A mutual friend suggested that Lou’s great drive was a product of the kind of insecurity often experienced by those born into poor circumstances who bootstrap their way into a world where they never quite feel like they belong. It could be true. The son of an alcoholic father, he had a peripatetic upbringing far removed from the halls of power where he later made such an indelible mark. Whatever started and continually stoked that fire, there is no denying he, like Reagan, achieved far more than his humble beginnings would have normally dictated.

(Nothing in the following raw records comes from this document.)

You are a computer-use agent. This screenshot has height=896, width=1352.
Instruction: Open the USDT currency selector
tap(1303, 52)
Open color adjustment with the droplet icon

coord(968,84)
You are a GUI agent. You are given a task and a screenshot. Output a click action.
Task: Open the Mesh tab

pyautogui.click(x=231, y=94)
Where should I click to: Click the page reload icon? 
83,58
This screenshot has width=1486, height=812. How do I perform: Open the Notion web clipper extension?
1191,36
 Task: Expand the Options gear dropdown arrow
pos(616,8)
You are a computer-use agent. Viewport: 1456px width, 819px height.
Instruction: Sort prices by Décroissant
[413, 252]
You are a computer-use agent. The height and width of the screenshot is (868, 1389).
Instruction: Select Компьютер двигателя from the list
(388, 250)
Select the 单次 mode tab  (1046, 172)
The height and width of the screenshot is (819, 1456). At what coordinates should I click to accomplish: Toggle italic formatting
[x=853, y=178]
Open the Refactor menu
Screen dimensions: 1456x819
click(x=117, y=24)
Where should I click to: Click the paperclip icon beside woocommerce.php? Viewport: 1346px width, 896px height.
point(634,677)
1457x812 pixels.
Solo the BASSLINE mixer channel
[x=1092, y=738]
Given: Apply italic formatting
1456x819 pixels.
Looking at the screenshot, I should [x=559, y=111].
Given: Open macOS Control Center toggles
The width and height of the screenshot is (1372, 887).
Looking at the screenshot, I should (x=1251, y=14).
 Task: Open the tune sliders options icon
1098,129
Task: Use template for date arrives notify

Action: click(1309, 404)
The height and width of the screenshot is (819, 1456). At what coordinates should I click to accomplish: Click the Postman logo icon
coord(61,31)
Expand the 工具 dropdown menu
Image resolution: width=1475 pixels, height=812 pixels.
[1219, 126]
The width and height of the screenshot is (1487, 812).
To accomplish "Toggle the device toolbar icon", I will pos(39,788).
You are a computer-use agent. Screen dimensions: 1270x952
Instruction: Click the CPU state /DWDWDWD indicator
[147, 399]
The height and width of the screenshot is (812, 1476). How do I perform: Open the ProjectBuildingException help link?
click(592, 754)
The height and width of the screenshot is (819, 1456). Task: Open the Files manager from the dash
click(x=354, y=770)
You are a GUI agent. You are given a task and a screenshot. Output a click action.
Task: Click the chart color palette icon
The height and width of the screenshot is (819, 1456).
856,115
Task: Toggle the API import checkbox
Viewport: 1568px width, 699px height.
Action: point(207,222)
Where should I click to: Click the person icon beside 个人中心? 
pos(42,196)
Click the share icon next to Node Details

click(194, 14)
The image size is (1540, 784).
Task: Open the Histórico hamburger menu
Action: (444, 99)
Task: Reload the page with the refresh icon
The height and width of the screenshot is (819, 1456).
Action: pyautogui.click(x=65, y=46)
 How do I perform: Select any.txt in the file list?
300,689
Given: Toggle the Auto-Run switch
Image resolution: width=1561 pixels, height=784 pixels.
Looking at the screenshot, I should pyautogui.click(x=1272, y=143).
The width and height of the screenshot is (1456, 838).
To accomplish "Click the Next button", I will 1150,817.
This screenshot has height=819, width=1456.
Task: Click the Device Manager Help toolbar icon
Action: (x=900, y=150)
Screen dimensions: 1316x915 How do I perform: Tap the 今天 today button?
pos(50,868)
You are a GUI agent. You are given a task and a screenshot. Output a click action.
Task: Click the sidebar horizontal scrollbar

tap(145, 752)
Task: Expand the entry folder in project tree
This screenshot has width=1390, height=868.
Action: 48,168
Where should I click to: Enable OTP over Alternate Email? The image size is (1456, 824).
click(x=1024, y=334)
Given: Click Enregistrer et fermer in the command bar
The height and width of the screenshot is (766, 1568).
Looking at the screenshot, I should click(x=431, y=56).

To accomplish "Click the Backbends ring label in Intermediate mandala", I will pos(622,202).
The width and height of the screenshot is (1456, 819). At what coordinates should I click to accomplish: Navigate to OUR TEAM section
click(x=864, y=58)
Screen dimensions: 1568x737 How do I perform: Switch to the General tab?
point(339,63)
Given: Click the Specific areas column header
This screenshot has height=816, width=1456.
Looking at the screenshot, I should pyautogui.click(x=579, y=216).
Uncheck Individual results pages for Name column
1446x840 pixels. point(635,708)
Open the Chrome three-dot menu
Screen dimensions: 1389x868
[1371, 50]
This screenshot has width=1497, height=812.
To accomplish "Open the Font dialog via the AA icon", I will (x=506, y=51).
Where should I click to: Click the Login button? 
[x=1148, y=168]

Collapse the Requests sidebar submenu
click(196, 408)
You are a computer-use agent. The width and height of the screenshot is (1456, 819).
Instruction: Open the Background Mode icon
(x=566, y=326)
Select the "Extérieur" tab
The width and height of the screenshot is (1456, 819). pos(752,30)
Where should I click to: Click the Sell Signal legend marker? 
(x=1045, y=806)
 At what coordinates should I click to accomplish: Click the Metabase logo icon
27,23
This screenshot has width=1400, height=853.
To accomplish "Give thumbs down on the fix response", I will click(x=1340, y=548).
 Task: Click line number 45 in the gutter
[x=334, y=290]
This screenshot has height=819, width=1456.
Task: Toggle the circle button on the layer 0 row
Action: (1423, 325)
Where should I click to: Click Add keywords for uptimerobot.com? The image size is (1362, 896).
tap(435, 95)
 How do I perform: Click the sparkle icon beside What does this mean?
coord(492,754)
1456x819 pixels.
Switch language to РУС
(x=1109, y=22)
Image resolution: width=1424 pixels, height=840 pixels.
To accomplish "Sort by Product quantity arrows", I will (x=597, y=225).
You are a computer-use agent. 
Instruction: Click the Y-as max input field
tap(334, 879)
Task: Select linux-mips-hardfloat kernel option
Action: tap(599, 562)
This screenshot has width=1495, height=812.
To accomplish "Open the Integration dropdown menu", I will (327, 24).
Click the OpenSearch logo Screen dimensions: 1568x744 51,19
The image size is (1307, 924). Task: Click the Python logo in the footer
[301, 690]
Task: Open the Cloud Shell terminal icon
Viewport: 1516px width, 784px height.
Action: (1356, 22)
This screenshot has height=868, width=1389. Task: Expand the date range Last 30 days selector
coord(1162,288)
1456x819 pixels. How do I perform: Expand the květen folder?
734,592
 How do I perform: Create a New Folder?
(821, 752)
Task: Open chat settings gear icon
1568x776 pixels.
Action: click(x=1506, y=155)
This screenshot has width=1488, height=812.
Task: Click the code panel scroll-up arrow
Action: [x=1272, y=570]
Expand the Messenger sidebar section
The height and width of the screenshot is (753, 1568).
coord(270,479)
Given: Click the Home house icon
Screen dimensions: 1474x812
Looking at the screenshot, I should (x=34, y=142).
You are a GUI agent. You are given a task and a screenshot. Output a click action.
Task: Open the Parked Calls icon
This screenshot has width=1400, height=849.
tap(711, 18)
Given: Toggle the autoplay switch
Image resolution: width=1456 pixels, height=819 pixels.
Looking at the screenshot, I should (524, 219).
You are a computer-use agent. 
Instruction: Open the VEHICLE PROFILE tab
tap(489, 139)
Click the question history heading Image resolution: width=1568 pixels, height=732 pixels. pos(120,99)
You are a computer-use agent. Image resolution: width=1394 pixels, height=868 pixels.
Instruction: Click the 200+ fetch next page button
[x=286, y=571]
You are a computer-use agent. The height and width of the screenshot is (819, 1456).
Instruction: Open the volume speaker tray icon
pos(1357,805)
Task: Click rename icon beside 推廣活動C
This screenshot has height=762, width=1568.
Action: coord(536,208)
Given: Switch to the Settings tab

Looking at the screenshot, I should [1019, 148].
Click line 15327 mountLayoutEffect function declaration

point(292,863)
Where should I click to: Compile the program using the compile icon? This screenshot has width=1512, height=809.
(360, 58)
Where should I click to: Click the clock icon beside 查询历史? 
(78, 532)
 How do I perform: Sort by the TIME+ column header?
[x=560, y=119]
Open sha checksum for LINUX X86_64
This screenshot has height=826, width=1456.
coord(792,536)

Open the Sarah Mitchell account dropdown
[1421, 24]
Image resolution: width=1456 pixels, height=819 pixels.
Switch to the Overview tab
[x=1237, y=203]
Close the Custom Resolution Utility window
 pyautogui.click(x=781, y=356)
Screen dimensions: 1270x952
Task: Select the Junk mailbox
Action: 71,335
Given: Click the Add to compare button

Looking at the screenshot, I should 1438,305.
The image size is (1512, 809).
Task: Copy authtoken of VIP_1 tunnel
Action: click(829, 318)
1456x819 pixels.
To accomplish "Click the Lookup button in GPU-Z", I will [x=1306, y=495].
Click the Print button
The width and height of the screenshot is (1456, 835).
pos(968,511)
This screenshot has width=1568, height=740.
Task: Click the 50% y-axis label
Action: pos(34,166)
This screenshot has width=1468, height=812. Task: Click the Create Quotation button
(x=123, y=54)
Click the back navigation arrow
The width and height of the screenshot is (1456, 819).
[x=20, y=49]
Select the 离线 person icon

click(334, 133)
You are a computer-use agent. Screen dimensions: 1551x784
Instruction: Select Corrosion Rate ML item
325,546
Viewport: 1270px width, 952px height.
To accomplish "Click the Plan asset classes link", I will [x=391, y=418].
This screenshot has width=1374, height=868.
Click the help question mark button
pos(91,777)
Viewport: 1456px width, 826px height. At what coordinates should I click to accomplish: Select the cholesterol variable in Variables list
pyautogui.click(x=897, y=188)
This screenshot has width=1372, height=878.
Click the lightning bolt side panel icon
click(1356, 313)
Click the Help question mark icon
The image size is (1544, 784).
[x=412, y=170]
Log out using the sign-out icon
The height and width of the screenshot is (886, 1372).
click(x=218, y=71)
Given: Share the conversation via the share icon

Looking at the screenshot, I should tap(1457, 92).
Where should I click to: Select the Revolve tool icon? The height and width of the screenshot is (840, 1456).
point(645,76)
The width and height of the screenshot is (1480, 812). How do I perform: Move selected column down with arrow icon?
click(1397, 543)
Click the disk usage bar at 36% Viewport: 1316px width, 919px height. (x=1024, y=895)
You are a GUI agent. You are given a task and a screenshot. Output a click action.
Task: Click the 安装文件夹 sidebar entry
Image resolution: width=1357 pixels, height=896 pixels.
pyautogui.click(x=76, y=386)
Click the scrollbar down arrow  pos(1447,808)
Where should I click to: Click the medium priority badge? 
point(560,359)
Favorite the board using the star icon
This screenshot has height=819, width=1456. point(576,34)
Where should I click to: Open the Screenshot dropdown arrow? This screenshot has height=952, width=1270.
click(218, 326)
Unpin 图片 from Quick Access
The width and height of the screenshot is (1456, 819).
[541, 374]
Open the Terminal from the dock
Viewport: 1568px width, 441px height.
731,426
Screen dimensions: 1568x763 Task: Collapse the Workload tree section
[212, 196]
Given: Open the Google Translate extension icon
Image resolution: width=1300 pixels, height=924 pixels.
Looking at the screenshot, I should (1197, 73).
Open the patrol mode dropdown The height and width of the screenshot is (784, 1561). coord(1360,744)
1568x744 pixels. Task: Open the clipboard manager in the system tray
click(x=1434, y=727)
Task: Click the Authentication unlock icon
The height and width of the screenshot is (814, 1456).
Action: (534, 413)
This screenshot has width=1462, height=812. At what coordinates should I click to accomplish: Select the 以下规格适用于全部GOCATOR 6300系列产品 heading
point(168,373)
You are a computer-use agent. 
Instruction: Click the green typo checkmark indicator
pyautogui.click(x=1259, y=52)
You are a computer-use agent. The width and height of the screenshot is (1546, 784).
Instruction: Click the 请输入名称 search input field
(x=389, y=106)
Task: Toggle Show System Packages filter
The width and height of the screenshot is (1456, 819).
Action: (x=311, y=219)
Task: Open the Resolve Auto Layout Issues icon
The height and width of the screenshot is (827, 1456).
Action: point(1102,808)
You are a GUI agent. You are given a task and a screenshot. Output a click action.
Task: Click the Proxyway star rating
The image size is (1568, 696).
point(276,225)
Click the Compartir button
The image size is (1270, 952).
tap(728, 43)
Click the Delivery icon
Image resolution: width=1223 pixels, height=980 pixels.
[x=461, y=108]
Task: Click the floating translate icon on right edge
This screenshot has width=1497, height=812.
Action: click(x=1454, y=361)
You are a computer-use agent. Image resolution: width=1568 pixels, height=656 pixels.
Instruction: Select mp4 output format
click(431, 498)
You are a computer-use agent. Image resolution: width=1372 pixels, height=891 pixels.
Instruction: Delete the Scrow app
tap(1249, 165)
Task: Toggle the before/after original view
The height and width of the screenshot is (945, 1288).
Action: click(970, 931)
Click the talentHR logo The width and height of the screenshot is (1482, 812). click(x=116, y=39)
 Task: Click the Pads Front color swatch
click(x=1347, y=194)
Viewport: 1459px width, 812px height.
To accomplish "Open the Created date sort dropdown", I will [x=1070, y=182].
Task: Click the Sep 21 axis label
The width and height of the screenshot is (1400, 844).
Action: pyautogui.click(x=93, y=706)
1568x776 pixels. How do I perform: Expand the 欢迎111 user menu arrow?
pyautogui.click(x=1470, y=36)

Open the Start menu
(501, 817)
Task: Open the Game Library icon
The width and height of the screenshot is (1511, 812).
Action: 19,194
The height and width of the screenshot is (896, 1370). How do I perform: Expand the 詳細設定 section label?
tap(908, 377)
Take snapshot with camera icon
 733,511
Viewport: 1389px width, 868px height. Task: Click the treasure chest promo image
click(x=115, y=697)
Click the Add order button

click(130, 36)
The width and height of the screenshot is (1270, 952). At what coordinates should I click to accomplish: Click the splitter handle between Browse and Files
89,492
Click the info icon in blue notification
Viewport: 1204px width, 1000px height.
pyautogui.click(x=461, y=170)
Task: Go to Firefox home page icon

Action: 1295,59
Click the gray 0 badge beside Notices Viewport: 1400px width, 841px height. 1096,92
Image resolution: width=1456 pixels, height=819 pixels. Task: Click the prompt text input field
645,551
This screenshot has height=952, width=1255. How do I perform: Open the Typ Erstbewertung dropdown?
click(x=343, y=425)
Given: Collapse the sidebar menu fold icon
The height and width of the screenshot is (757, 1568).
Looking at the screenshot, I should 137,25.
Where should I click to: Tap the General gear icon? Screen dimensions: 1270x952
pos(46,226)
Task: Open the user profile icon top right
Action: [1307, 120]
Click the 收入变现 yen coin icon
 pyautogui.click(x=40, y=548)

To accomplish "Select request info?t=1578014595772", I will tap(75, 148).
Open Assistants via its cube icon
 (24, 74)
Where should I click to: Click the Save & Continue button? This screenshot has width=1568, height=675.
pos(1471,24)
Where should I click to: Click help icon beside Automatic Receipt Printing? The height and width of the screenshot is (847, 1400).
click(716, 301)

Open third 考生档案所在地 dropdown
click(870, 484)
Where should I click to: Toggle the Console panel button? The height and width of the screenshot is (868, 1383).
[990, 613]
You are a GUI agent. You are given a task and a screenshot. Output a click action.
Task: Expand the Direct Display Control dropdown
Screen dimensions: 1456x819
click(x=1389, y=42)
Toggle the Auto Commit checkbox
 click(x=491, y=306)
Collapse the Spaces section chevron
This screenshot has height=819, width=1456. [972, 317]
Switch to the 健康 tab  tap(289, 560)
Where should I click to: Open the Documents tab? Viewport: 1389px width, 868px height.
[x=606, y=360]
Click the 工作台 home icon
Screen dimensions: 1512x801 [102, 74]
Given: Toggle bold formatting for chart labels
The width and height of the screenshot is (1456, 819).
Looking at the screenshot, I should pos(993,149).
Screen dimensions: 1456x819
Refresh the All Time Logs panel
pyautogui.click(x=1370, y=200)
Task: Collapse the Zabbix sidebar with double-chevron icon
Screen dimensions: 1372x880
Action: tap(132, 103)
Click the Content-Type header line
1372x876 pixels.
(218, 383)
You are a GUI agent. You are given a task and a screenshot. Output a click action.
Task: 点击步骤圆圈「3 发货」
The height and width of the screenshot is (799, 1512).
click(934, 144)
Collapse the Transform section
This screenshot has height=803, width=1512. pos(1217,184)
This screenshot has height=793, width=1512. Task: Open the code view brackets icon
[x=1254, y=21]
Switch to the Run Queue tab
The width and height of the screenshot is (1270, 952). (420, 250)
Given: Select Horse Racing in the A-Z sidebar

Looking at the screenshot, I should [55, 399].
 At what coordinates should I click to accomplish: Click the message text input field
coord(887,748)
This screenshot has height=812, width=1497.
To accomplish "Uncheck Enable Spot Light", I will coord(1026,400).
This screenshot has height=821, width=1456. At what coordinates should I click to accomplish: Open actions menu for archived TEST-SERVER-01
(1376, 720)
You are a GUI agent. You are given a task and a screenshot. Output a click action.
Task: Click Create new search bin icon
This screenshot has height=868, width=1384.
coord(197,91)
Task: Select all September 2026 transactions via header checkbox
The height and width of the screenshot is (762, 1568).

For all of those many other achievements, history will undoubtedly remember Lou most for his connection to Reagan, and that is understandable. Nobody knew more about the former governor and president’s legacy than Lou, and nobody was more fair or more thorough in his reporting on the man and the people around him. We have the fully realized picture of Reagan that we do because Lou Cannon was willing to do the hard work to make it happen. Historians and political junkies will be gleaning insights from Lou’s efforts long after all of us are gone.

That connection once got the California Journal a sit-down interview with Gov. Arnold Schwarzenegger. The self-described “Governator” was giving most media outlets that wanted a one-on-one with him the stiff arm, including CJ. That is until he was informed that Lou would lead the interview, with Journal Executive Editor A.G. Block and reporter John Howard along as window dressing. Lou’s connection to Reagan was apparently a big draw for Schwarzenegger.

That interview broke some national news – that Arnold wouldn’t be stumping for George W. Bush’s presidential re-election campaign. He eventually went back on that plan, but it was major news at the time, and it happened solely because Lou was the guy asking the question.

But that is the legacy for the world at large. For me, I’ll always think of Lou not as “the” Reagan expert, but as a great reporter, a role model, a mentor, a wise sage and, most of all, my dear friend.

That was more than enough for me. I’m going to miss him a lot.